The goal of rpaf is to allow for simple calculation of population attributable fractions (PAFs) for either disease or mortality using data from cohort studies.
It is intended as an R equivalent to the SAS macros developed by Laaksonen et al. (2011).
You cannot currently install the released version of rpaf from CRAN with:
install.packages("rpaf")
However, you can install the development version of rpaf from GitHub using:
devtools::install_github("https://github.com/inpowell/rpaf")
Basic calculation of PAFs can be achieved using the mpaf_summary
and
dpaf_summary
functions for mortality and disease PAFs respectively.
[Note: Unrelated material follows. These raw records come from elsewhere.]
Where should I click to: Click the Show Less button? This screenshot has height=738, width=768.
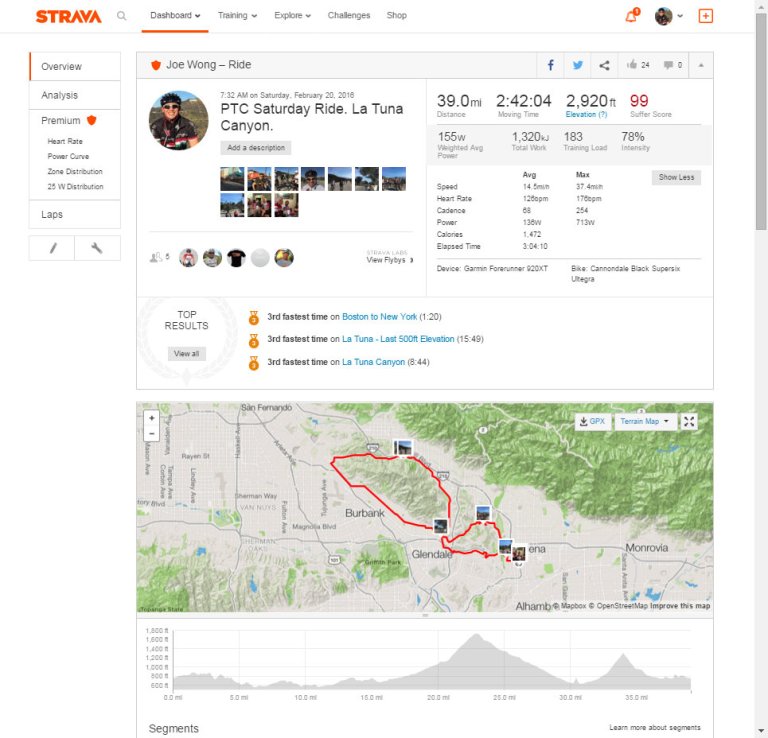[677, 177]
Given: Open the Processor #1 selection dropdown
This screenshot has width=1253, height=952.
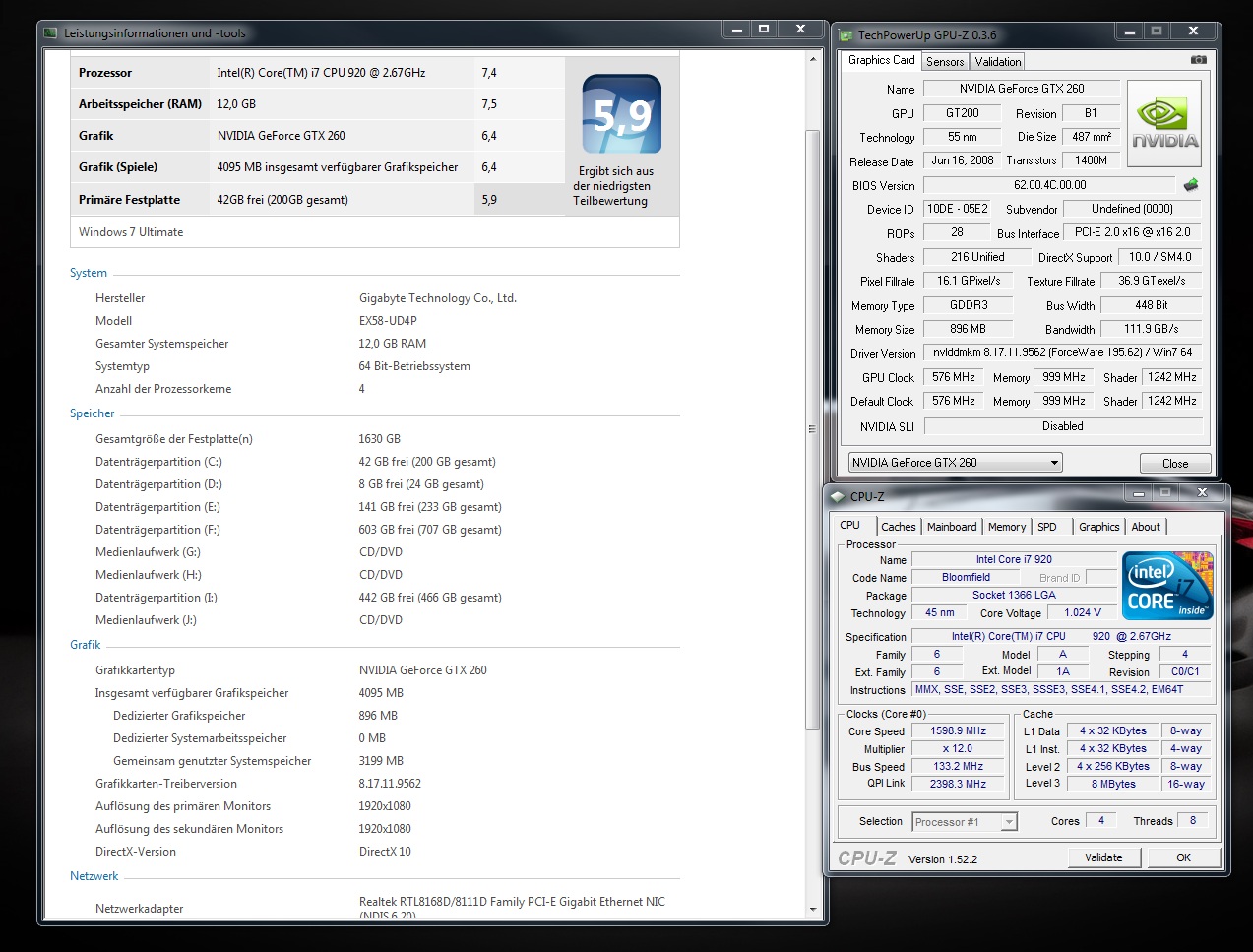Looking at the screenshot, I should pyautogui.click(x=1009, y=822).
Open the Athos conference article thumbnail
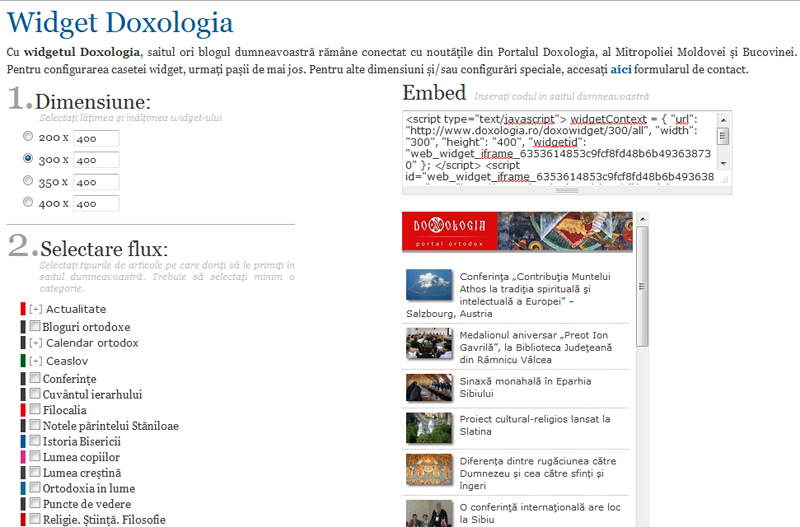This screenshot has width=800, height=527. pos(426,285)
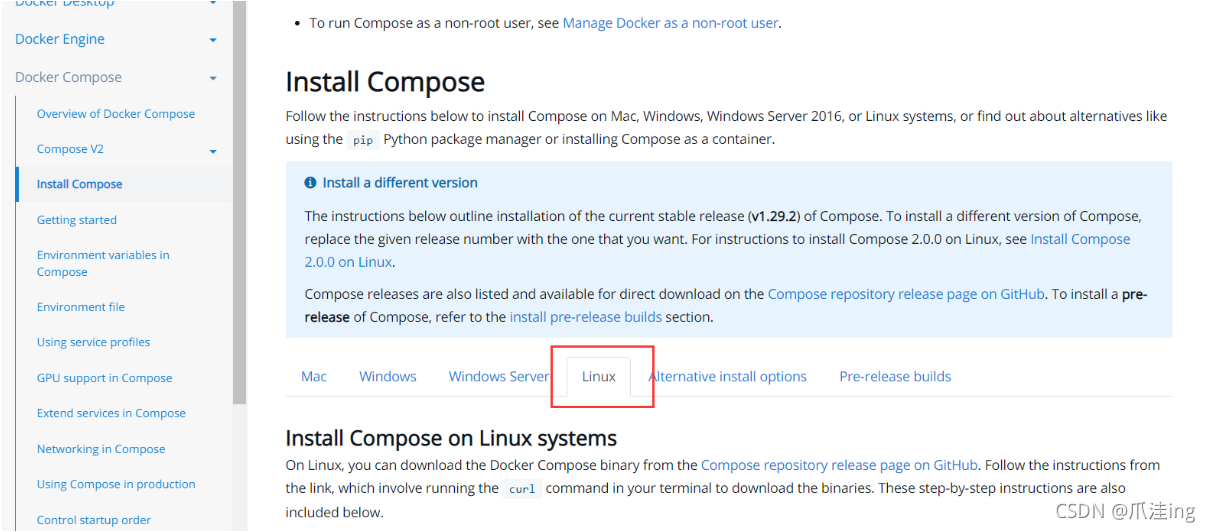Expand the Compose V2 submenu caret
This screenshot has height=532, width=1210.
point(213,151)
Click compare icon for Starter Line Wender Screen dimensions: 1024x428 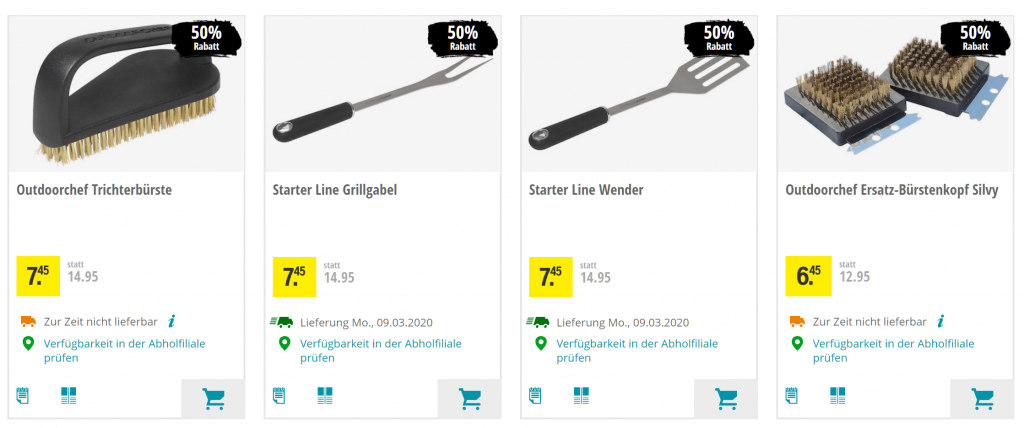(581, 396)
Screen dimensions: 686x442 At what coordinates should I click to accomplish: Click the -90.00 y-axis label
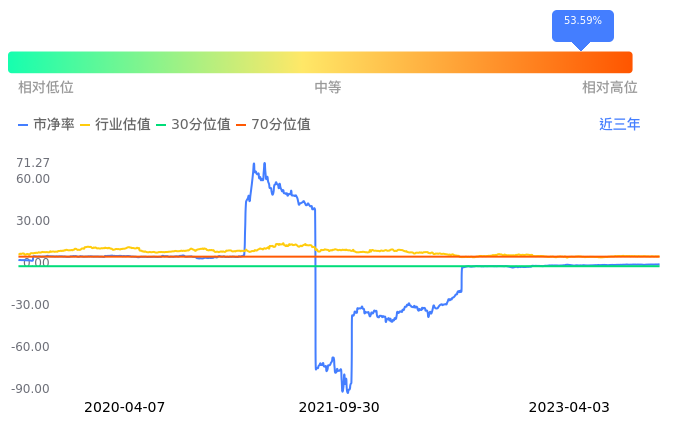[32, 389]
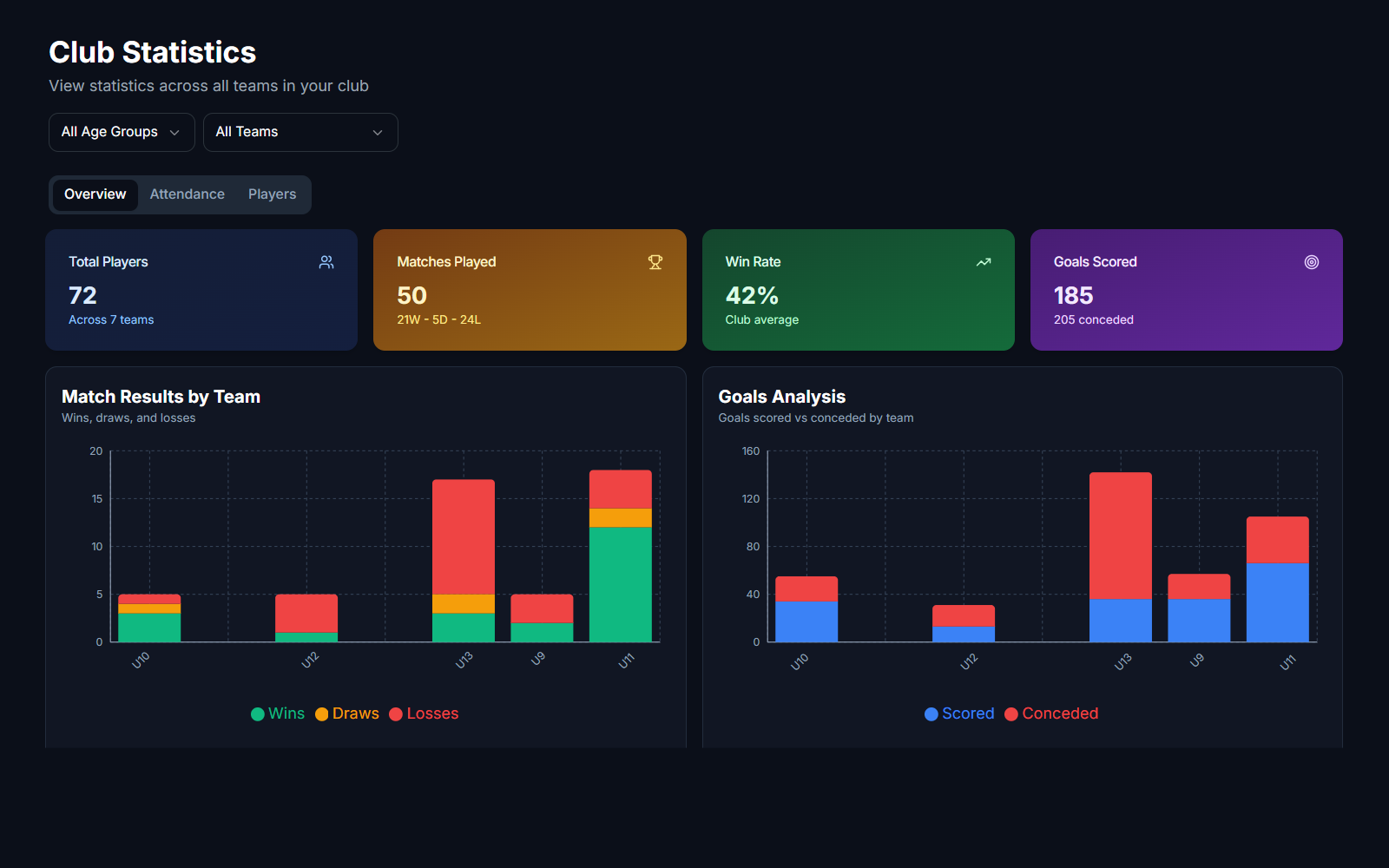This screenshot has width=1389, height=868.
Task: Open the All Teams dropdown
Action: pyautogui.click(x=300, y=132)
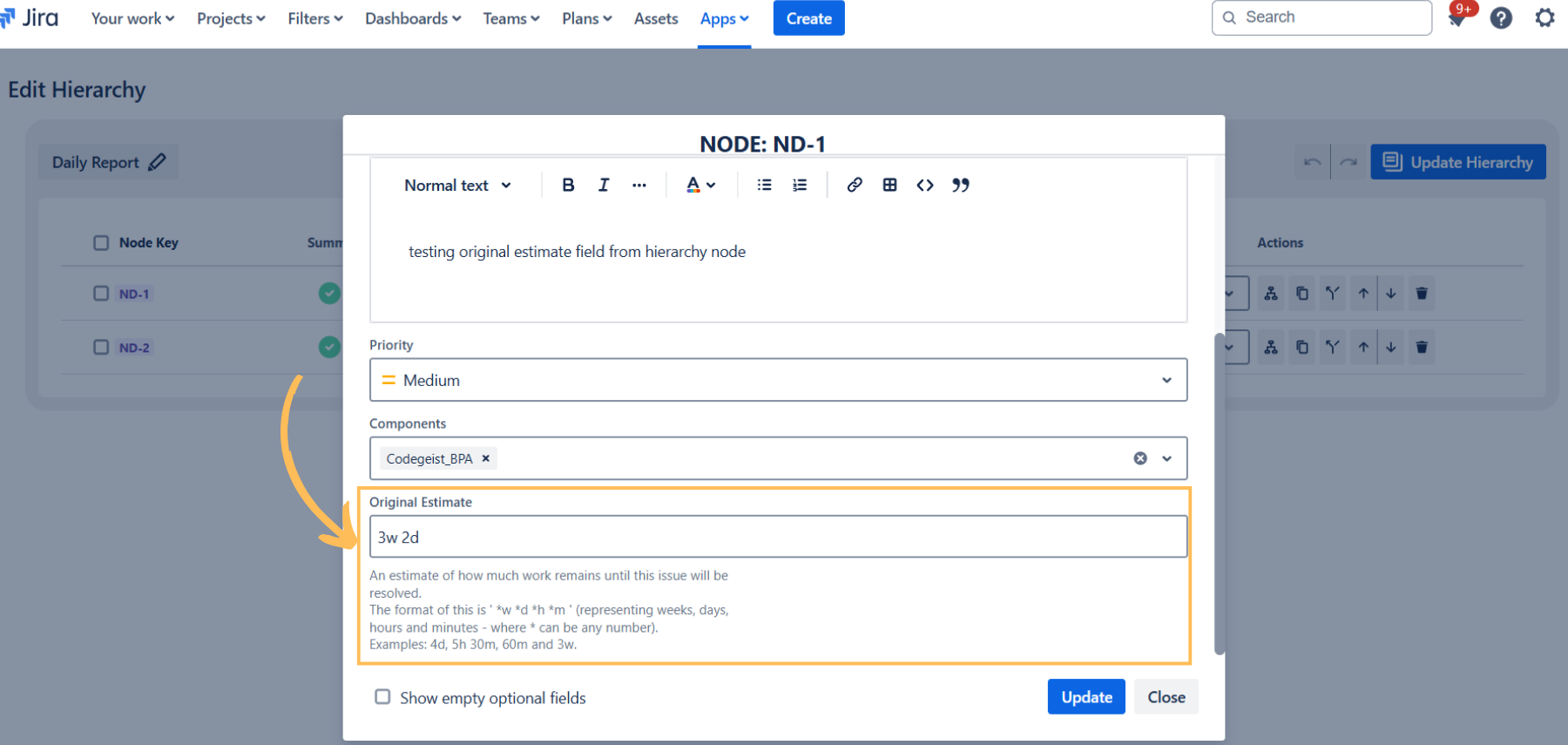Screen dimensions: 1568x745
Task: Add a quote block
Action: click(960, 185)
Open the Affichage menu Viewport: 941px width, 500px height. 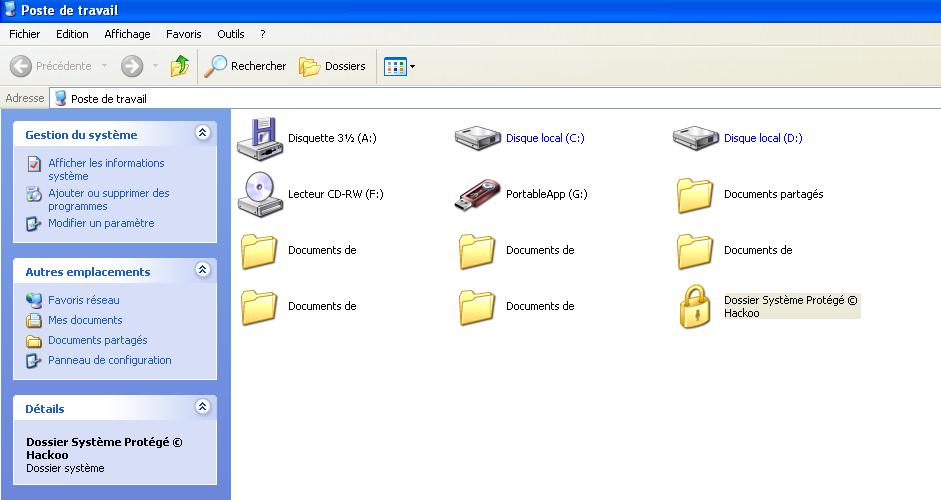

For instance, in the case of the former, we may wish to determine the
PAFs for mortality if everone who currently smokes in the Mini-Finland
Health Survey is modified to have never smoked:
library(rpaf)
smoke_data <- gen_data(
indata = minifhs,
id_var = "ID",
ft_breaks = c(0,5,10,15,17),
death_ind = "DEATH", death_time = "DEATH_FT",
variables = c("B_COHORT", "SEX", "SMOKE")
)
smoke_summary <- mpaf_summary(
survival::Surv(f_end, DEATH) ~ B_COHORT * f_period + SEX + SMOKE,
paf_data = smoke_data,
modifications = list(SMOKE = c("Never", "<30/day", ">=30/day")),
hr_out = c("SEX", "SMOKE")
)
knitr::kable(rbind(smoke_summary$paf, smoke_summary$paf0), digits = 4)
PAF | 2.5 % | 97.5 % | |
---|---|---|---|
(0,5] | 0.1486 | 0.1134 | 0.1825 |
(5,10] | 0.1169 | 0.0895 | 0.1434 |
(10,15] | 0.0871 | 0.0665 | 0.1073 |
(15,17] | 0.0787 | 0.0537 | 0.1030 |
(0,5] | 0.1486 | 0.1134 | 0.1825 |
(0,10] | 0.1302 | 0.1000 | 0.1593 |
(0,15] | 0.1117 | 0.0862 | 0.1365 |
(0,17] | 0.1066 | 0.0823 | 0.1304 |
The process to calculate a disease PAF is similar, though the function calls vary slightly. Here we want to see the PAF for diabetes incidence if everyone in the study who has a high BMI (that is, above 25.0 kg/m^2) is instead modified to have a normal or low BMI:
bmi_data <- gen_data(
indata = minifhs,
id_var = "ID", ft_breaks = c(0,5,10,15,17),
death_ind = "DEATH", death_time = "DEATH_FT",
disease_ind = "DIAB", disease_time = "DIAB_FT",
variables = c("B_COHORT", "SEX", "BMI_2")
)
bmi_summary <- dpaf_summary(
disease_resp = survival::Surv(f_end, DIAB) ~ .,
death_resp = survival::Surv(f_end, DEATH) ~ .,
predictors = ~ B_COHORT * f_period + SEX + BMI_2,
dpaf_data = bmi_data,
modifications = list(BMI_2 = "<25.0"),
hr_out = c("SEX", "BMI_2")
)
knitr::kable(rbind(bmi_summary$paf, bmi_summary$paf0), digits = 4)
PAF | 2.5 % | 97.5 % | |
---|---|---|---|
(0,5] | 0.6811 | 0.5490 | 0.7745 |
(5,10] | 0.6801 | 0.5491 | 0.7731 |
(10,15] | 0.6802 | 0.5497 | 0.7728 |
(15,17] | 0.6795 | 0.5476 | 0.7729 |
(0,5] | 0.6811 | 0.5490 | 0.7745 |
(0,10] | 0.6804 | 0.5492 | 0.7735 |
(0,15] | 0.6803 | 0.5495 | 0.7732 |
(0,17] | 0.6803 | 0.5496 | 0.7730 |
Note that in both these cases, the period and follow-up time variables
have been automatically named as f_period
and f_end
respectively.
These names can be chosen in the call to gen_data
.
This package was started during a joint summer research scholarship funded by the Australian Mathematical Sciences Institute and UNSW Sydney in the summer of 2018-19.
- Laaksonen, M.A., Virtala, E., Knekt, P., Oja, H. and Härkänen, T., 2011. SAS macros for calculation of population attributable fraction in a cohort study design. J Stat Softw, 43(7), pp.1-25.